Certain closed family systems based on control are not worthy of the same kind of loyalty that open family systems based on trust are worthy of. But that’s precisely because that kind of family system isn’t faithfulness — it isn’t a higher loyalty. Indeed sometimes the families who talk the most about loyalty, you’ll notice, talk about the objects of loyalty as if they are merely individuals of the family, the locus of the closed family system’s control, or even a family business. This is mob behavior at best, anti-social lack of empathy at worst. It’s precisely not faithfulness to the higher virtue.

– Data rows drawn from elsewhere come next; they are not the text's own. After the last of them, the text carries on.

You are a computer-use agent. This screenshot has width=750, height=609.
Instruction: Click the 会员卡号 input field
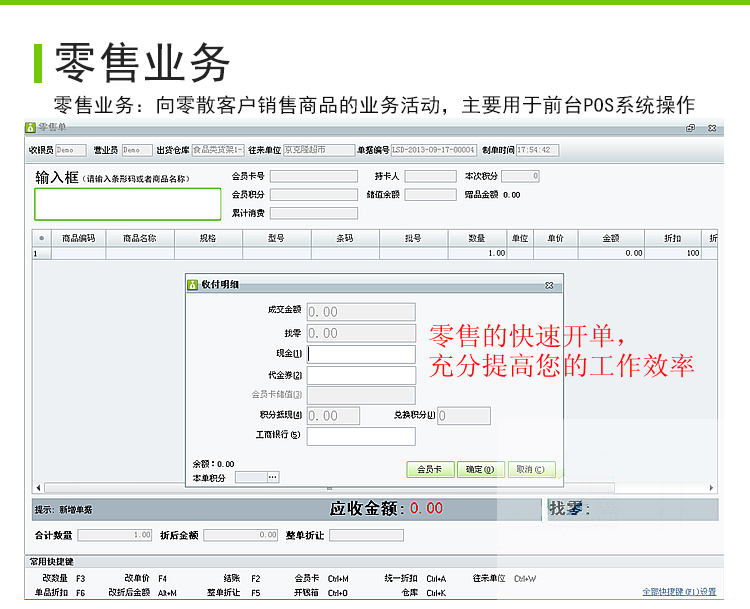(313, 176)
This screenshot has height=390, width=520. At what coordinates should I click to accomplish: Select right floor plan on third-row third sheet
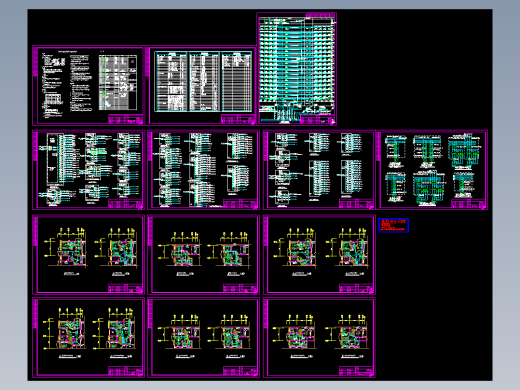click(348, 248)
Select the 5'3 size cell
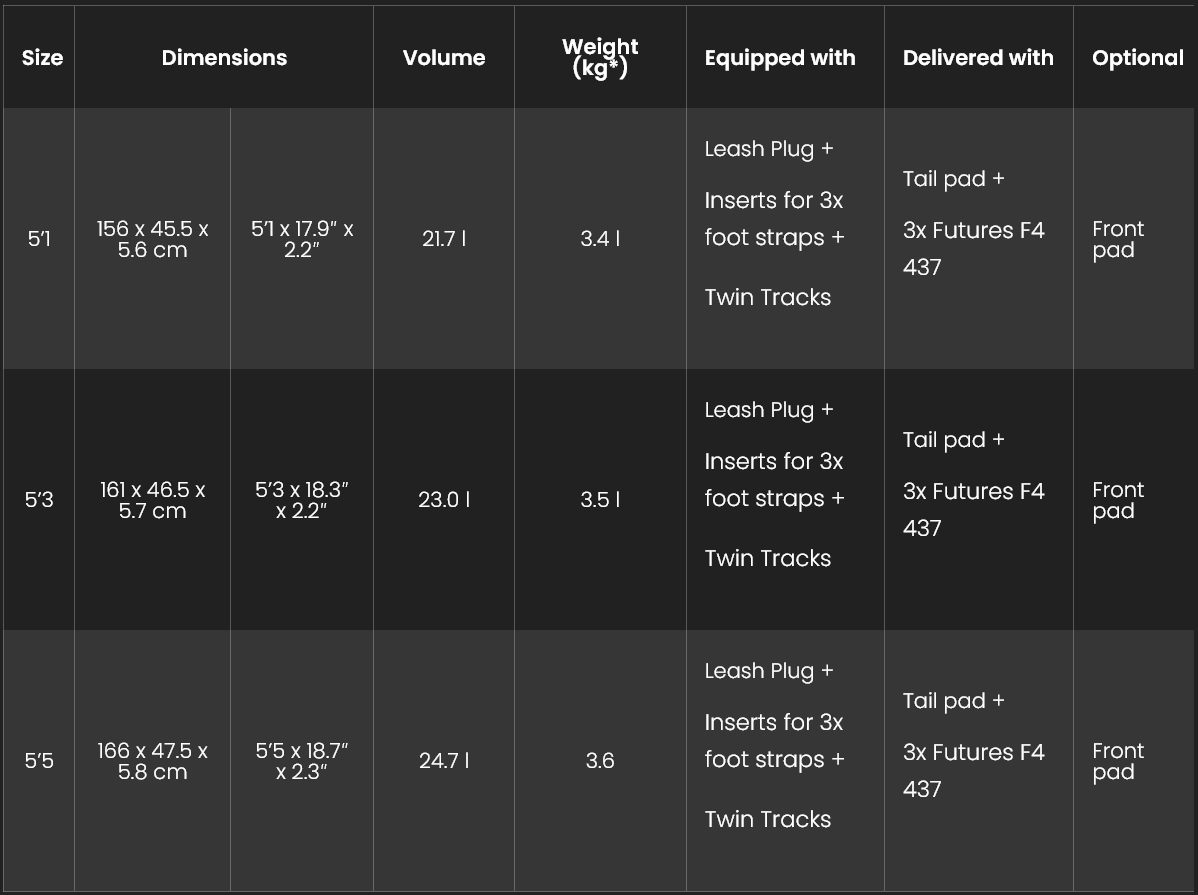 (x=39, y=500)
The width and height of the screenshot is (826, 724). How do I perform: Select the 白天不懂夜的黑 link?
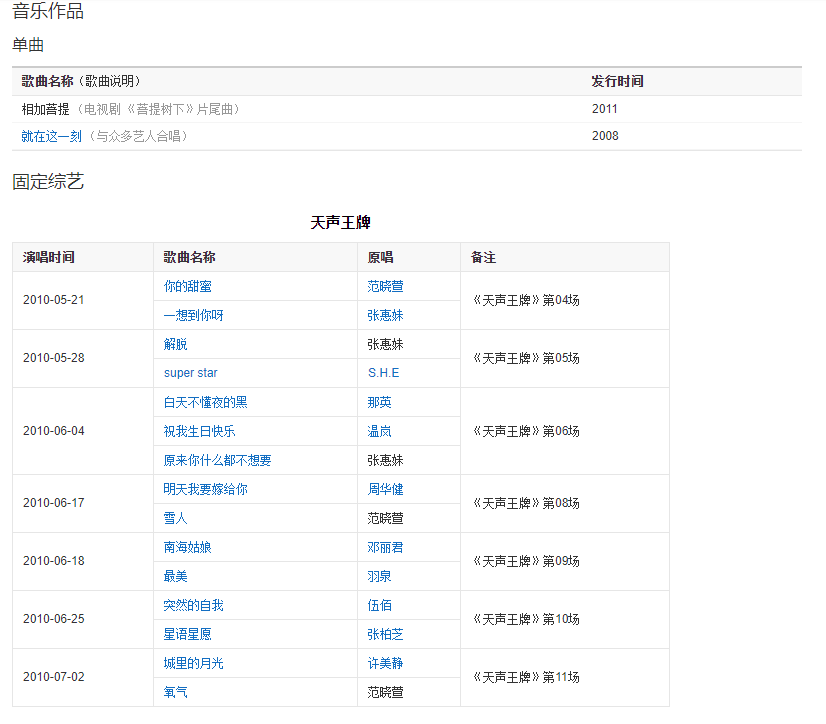tap(205, 403)
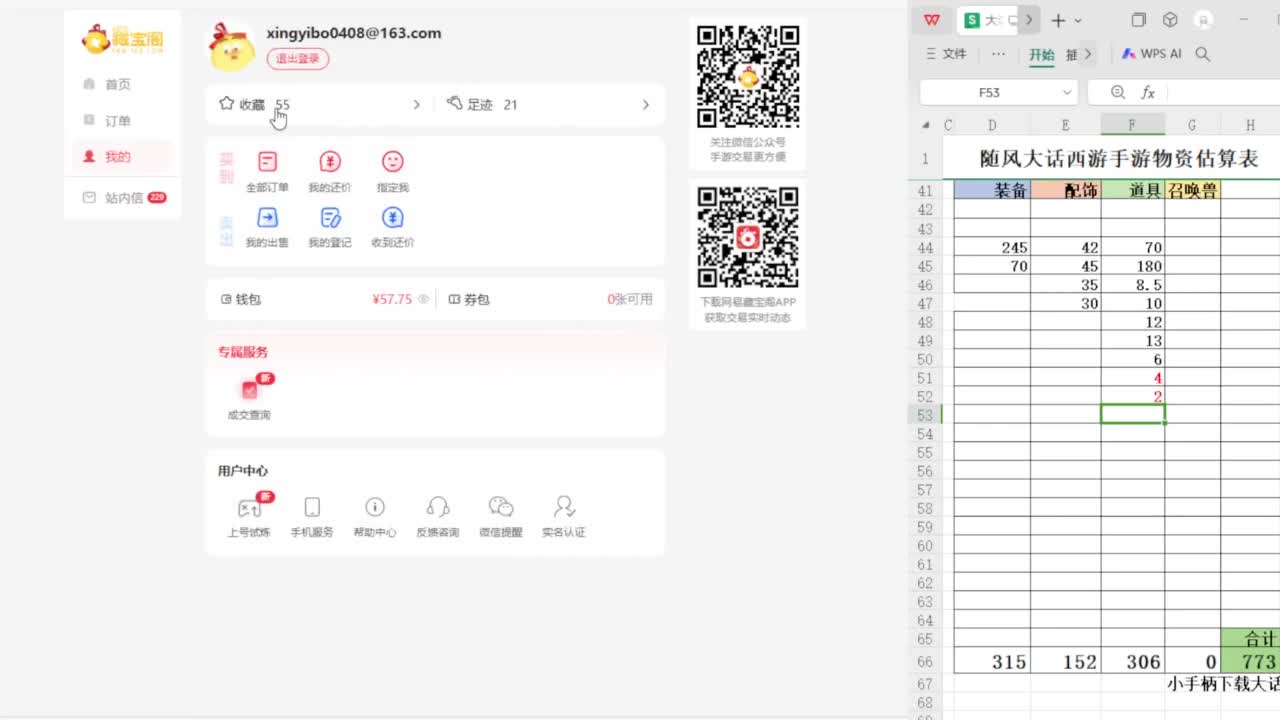The image size is (1280, 720).
Task: Open 微信提醒 WeChat reminder icon
Action: point(500,508)
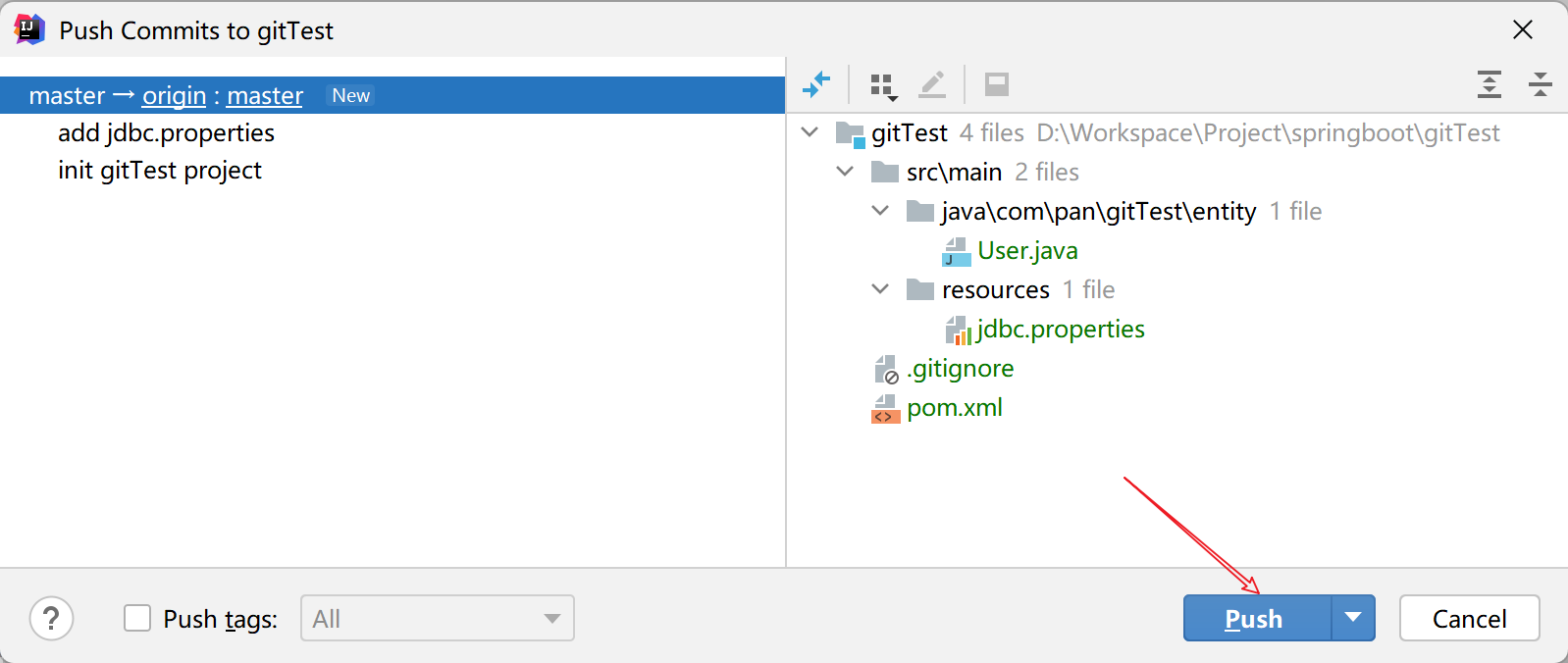Click the origin remote link
The height and width of the screenshot is (663, 1568).
(174, 96)
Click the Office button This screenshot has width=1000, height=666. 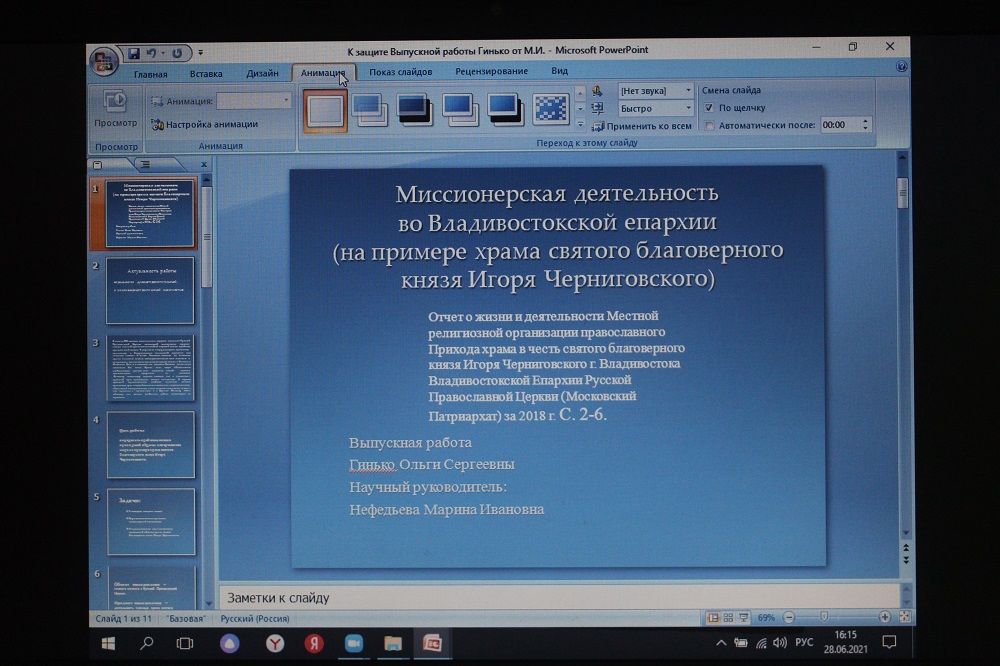(x=103, y=62)
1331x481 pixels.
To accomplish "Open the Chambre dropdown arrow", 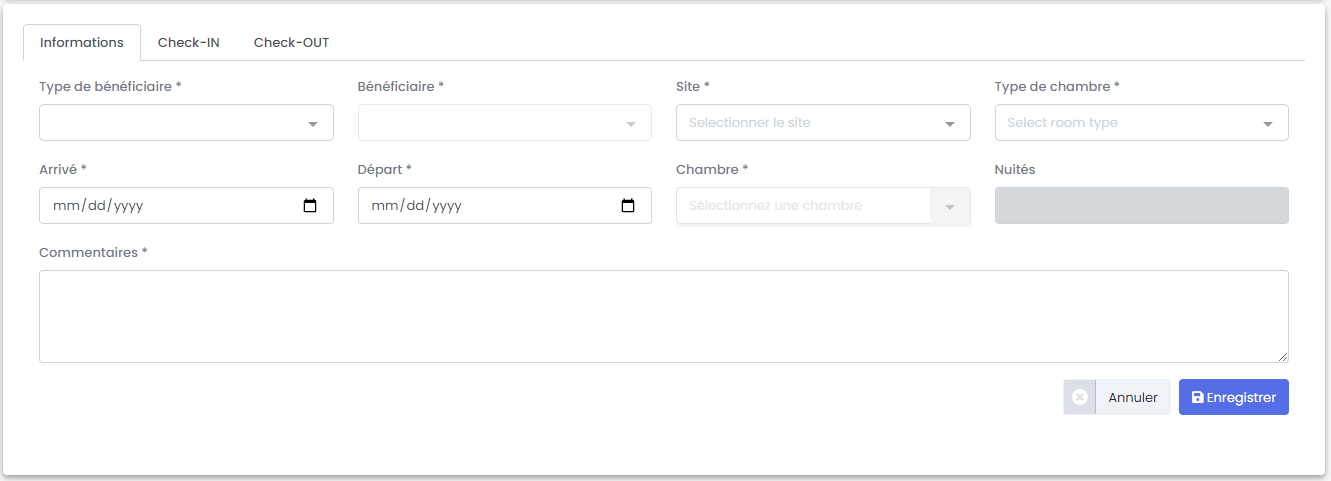I will pos(950,207).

This is also why the law of general beneficence — love of enemy, stranger, foreigner, neighbor — has always meant to curb the law of special beneficence — kin and country. Short-term loyalties to persons rather than principles can get twisted. What if that person is Al Capone? Does true faithfulness — to truth, beauty, goodness — require us to disobey his evil commands? Sometimes the most faithful thing you can do is tell a leader "no." Or tell a closed family system "no, please begin group therapy." These types may make you what is called the identified patient — the scape goat — but that's just indicative of a broken culture within the group and has nothing to do with you living out faithfulness to higher truth, higher goodness, higher loyalty.

In other words, faithfulness to the principle must occur in light of or in spite of the participation of others. My vow is distinct from Tara’s, they both participate Faithfulness per se. One may be faithful and the other faithless and the integrity of the one preserved and the other ruined. Faithfulness to truth, for instance, might mean disloyalty to the family business, disloyalty to nepotism, disloyalty to b-cluster personality disorders who demand control, disloyalty to the very broken power dynamics and economy Gaiman seems to have exploited. That too is faithfulness: faithfulness to the truth that predicated the vow. It would be faithful, for instance, for a wife in a physically abusive situation to expose a faithless man precisely because that may be the only way for that faithless man to learn faithfulness to the goodness that predicates the vow. It would be faithful to the principles of healthy families to tell an unhealthy family they're broken.

In the case of Galveston, we had a similar situation. We had way more of our “spiritual” family there than whomever our biological families wanted there: our spiritual fathers and mothers and aunts and uncles and siblings. These are, in the long run, the family that have helped us be faithful far more than any other dynamics. That happens sometimes.

But in either case, it’s the higher virtue that matters, not the various configurations of it through cultural norms. That’s exactly why we have stories like Beauty and the Beast. You’ll note that Beast merely looked ugly. He was no power mongering sadist worried about the disproportionate economics of their relationship. He was, deep down, a faithful prince.